[Pixel coordinate grounding data]
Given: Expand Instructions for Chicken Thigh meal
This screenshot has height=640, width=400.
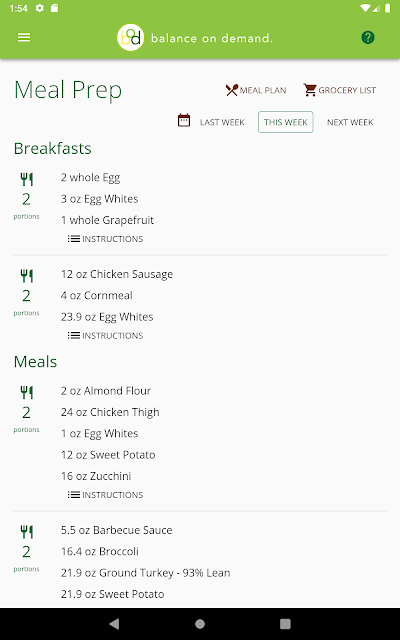Looking at the screenshot, I should (105, 495).
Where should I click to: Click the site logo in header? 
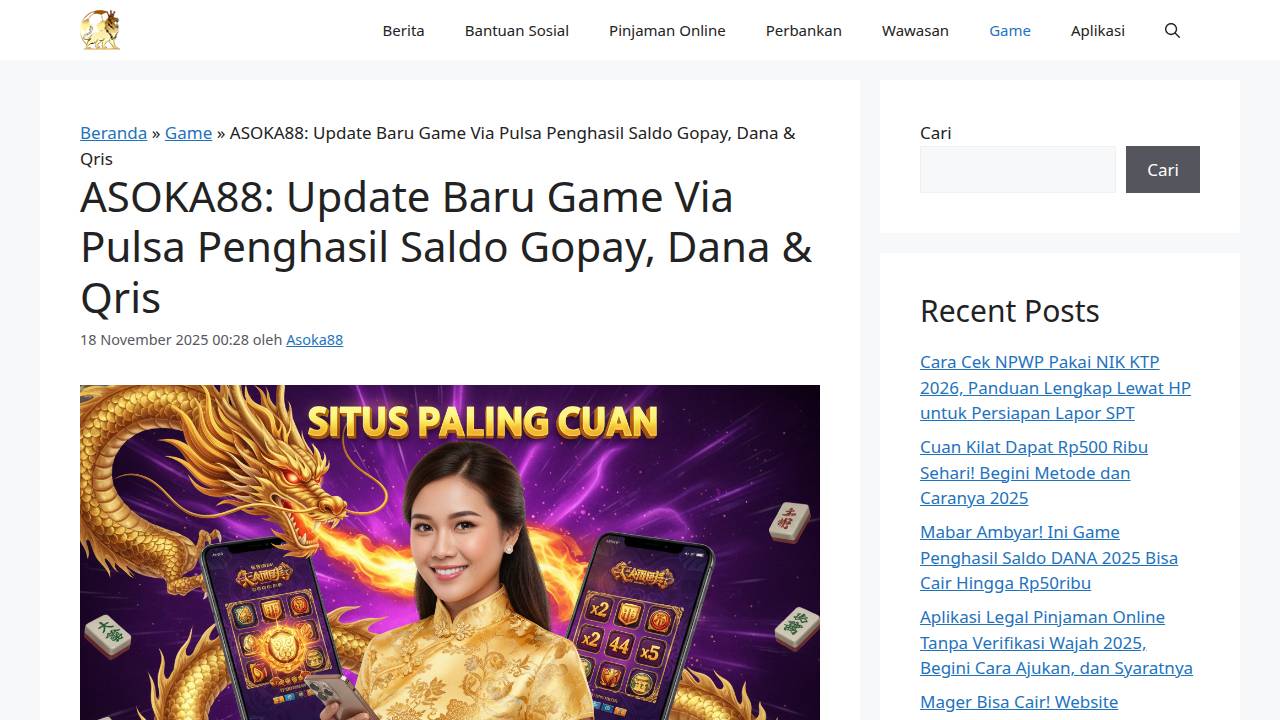click(100, 30)
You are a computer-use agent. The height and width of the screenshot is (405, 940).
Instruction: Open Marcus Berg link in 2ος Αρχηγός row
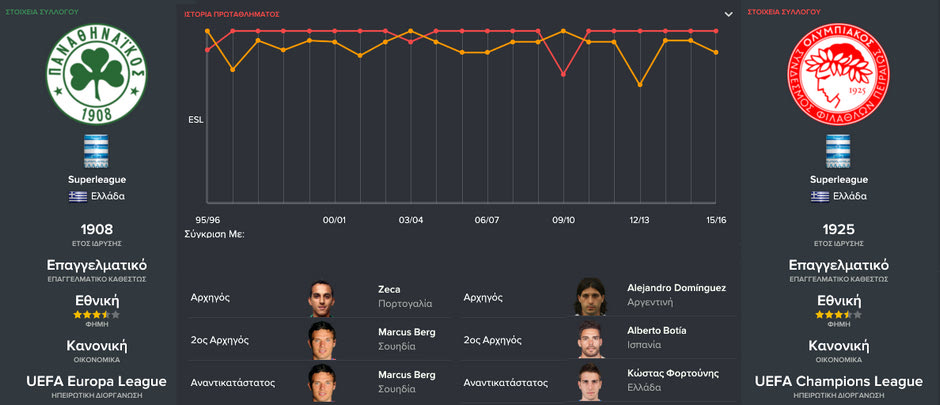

[WHAT YOU NEED TO DO] Reproduce nothing but the lines running from the line with "Where should I" through the end of the records, keeping both end lines and dropping the pictures.

[RESULT BELOW]
Where should I click to: Click the site logo in header? 
click(100, 30)
You are a computer-use agent. The height and width of the screenshot is (405, 940).
Instruction: Open Marcus Berg link in 2ος Αρχηγός row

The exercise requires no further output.